| Dataset excerpts |
---
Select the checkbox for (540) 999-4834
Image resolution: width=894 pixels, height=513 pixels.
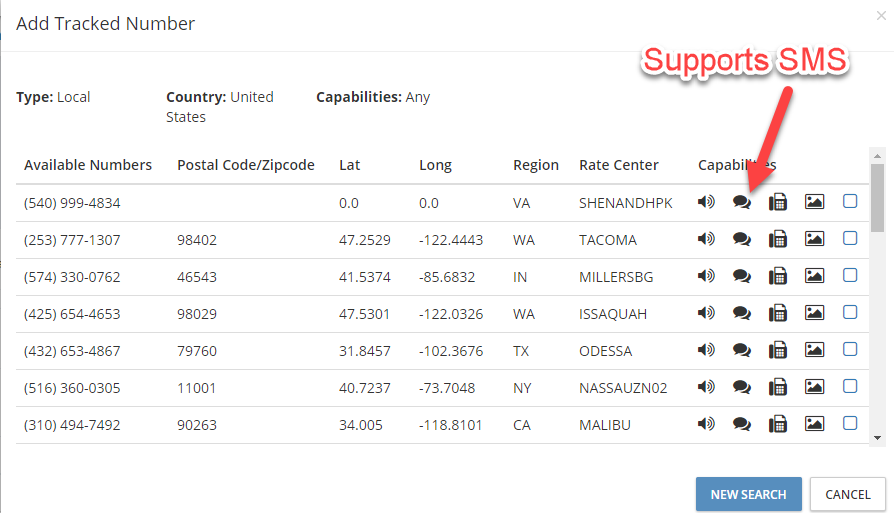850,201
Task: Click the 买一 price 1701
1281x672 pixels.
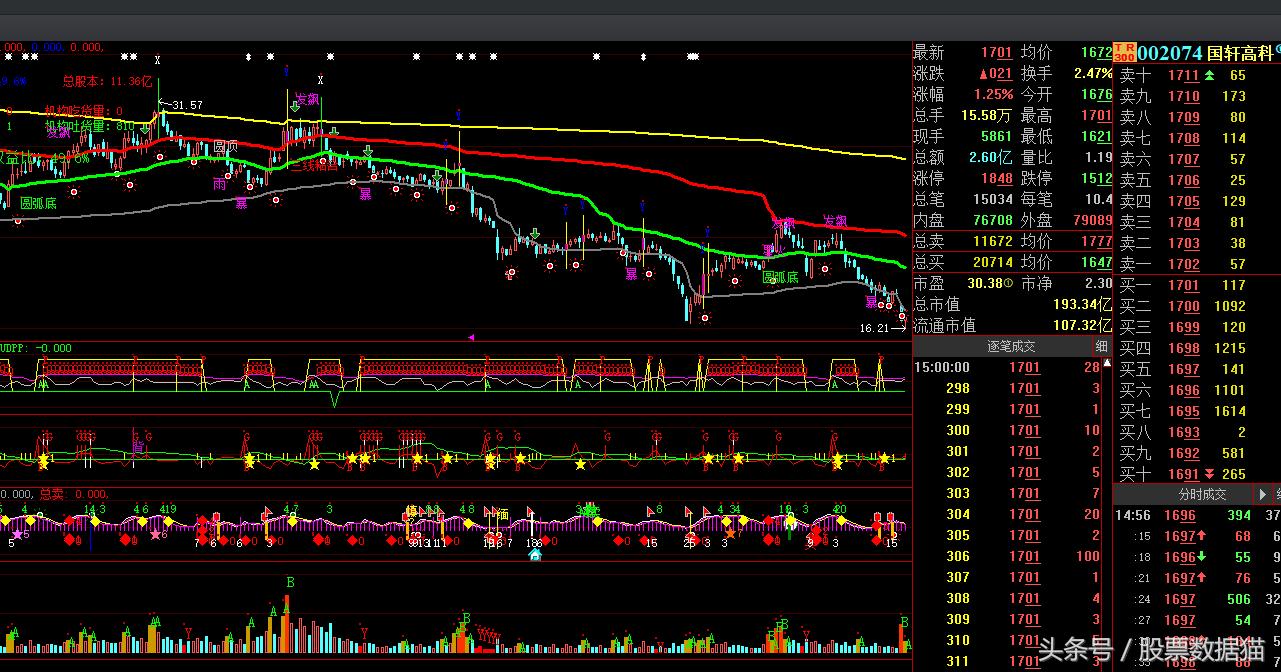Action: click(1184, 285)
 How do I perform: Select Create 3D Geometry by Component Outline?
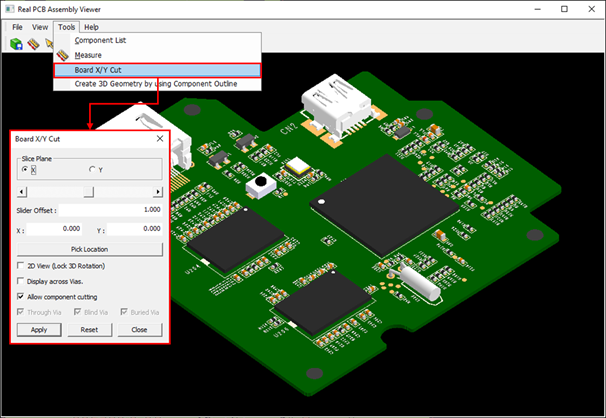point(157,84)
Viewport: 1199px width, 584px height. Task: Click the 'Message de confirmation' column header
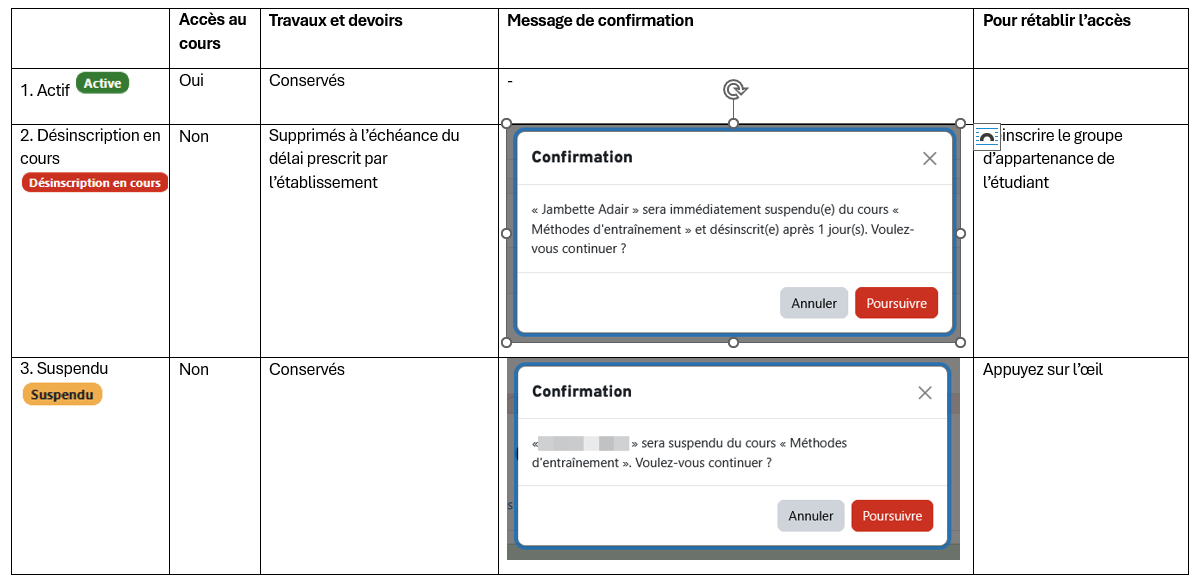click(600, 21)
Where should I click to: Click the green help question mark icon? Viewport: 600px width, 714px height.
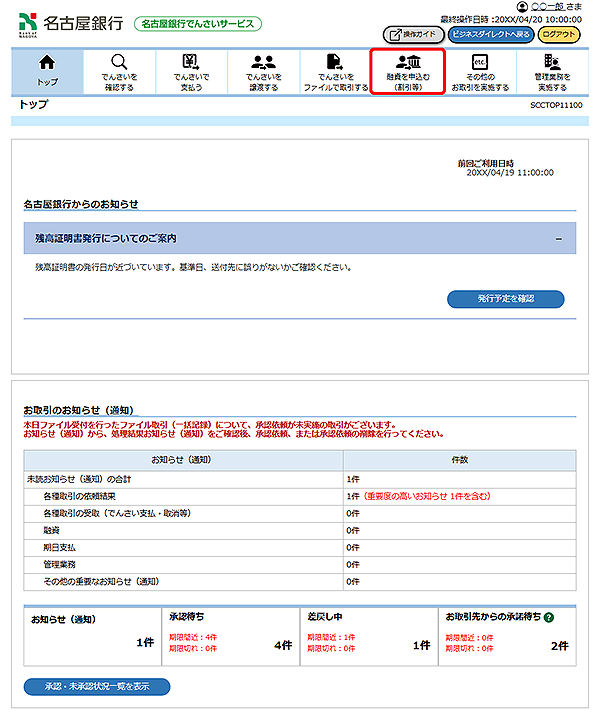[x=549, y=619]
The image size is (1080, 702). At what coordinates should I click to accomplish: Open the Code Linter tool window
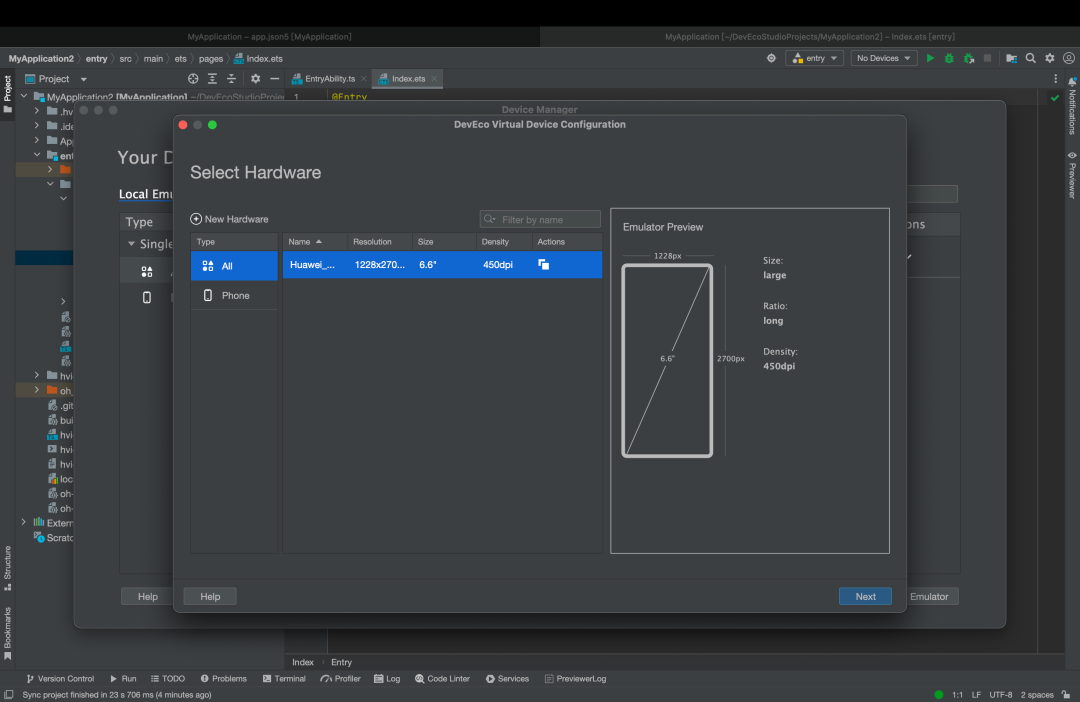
---
Transcribe exactly the line containing "Where should I" and every line after it through the end of the listing above; pictures are not part of the copy.

Where should I click to: Click the green help question mark icon? Viewport: 600px width, 714px height.
[x=549, y=619]
The image size is (1080, 702). At what coordinates should I click to accomplish: Open the Code Linter tool window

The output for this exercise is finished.